Six months after Adam’s death, Katie managed to access CBT through the NHS – and despite feeling skeptical about how helpful it would be, she said it was a ‘game-changer’.

‘After six months of barely functioning and rarely leaving the house, or even getting out of bed, I was willing to try anything,’ she said. 

‘It was a game changer and helped me take the first step to rebuilding my life. 

‘One of the many things my incredible therapist helped me do was to build coping strategies for the “firsts”, and as I started to implement what I was learning in therapy into my real life, things started to get easier. 

‘I learnt that hiding away and avoiding the triggers was never going to be the solution. Facing up to the incredible pain of looking at pictures of him, not turning off the radio when “our song” came on, was what I had to do start to heal.’

Six months after Adam’s death, Katie managed to access CBT through the NHS – and despite feeling skeptical about how helpful it would be, she said it was a ‘game-changer’

On Adam’s birthday, Katie threw a party for all of their friends and plastered the walls with pictures of him.

‘I made all of his favourite foods and played all of his favourite songs,’ she recalled.

‘Left to my own devices I would have stayed in bed, closed the curtains and hid away from the world. It was incredibly painful, but it was better than avoiding those feelings altogether. 

‘I plan to do the same thing every year for him and I know that each year will get easier. 

‘Learning that it’s OK to cry, to break down when you’re sad, is one of the biggest things that I’ve learnt. If you deny yourself those emotions, they can manifest themselves in really unhealthy ways.’

Katie said CBT helped her to remember who she was before she lost Adam.

She added: ‘My anxiety was through the roof, I no longer knew what to say or how to act, so I just stayed silent for a really long time. 
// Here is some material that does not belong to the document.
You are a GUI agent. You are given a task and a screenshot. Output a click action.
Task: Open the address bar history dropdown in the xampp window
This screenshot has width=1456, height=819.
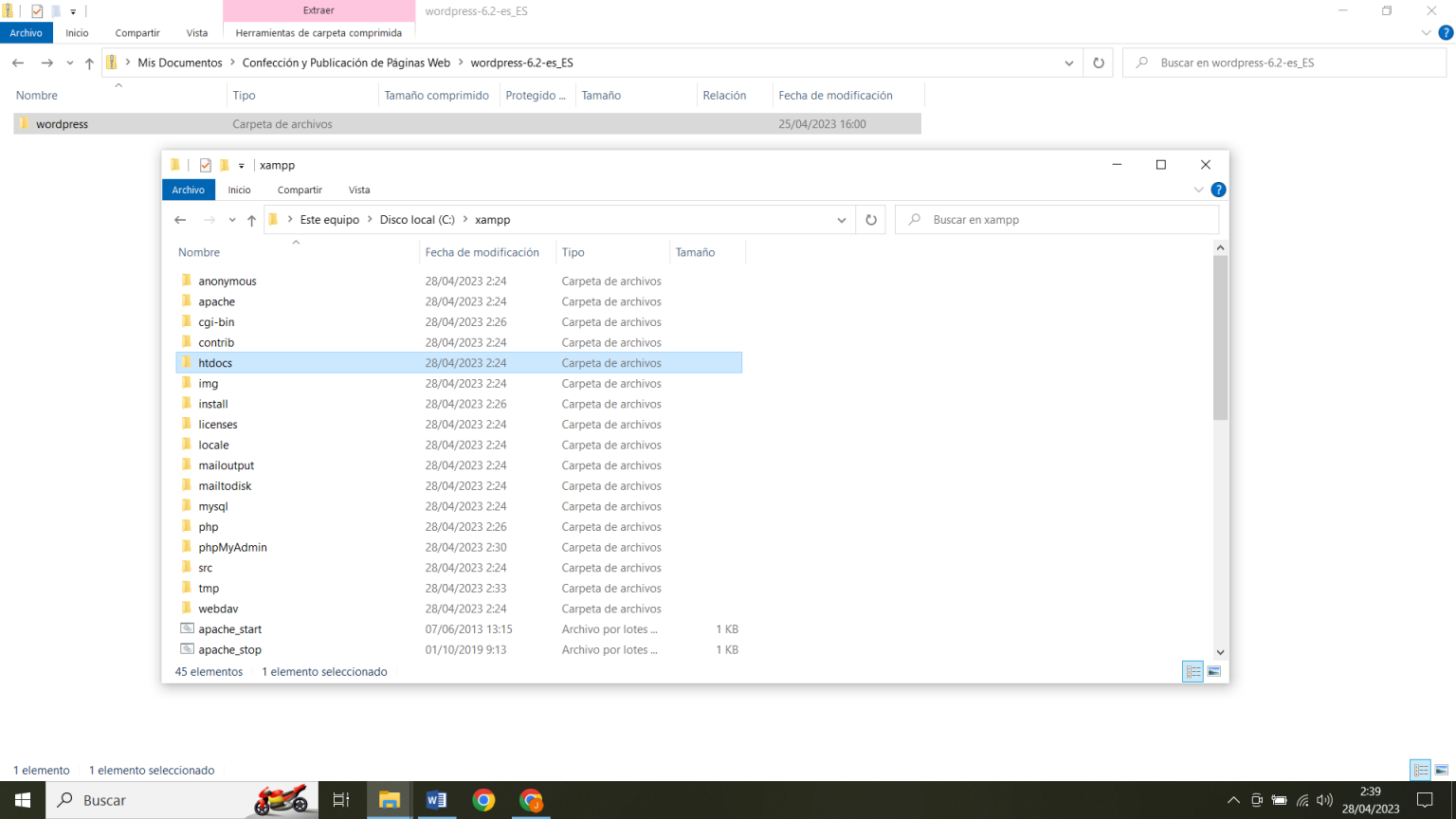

Katie said CBT helped her to remember who she was before she lost Adam and she is now ‘coming back to life’

‘Holding a simple conversation with friends of 20 years made me feel nervous. But I began to throw myself in to social situations that were completely alien to me, with people who didn’t know me as a widow.

‘They just wanted to hear what I thought and what I felt, and after a while that started to feel really empowering. 

‘In a room full of strangers, I wasn’t that poor girl who lost her husband, I was just me with interesting things to say. 

‘I have to work every day at not hiding away, pushing myself into the unknown and being confident to stand up and let my voice be heard; it’s terrifying but that’s what is helping me come back to life.’

The PG Tips report comes as part of an extended series of activities the brand is supporting in 2020 via partnerships with Samaritans, Time to Change and The Big Lunch. 

Fiachra Moloney, Director of Tea at Unilever UK said: ‘Two thirds of the total UK population has experienced loneliness in the last year. We want to encourage everyone to feel open in talking about loneliness. Simply reaching out to a neighbour, chatting to a colleague or speaking to a family member can make a difference.’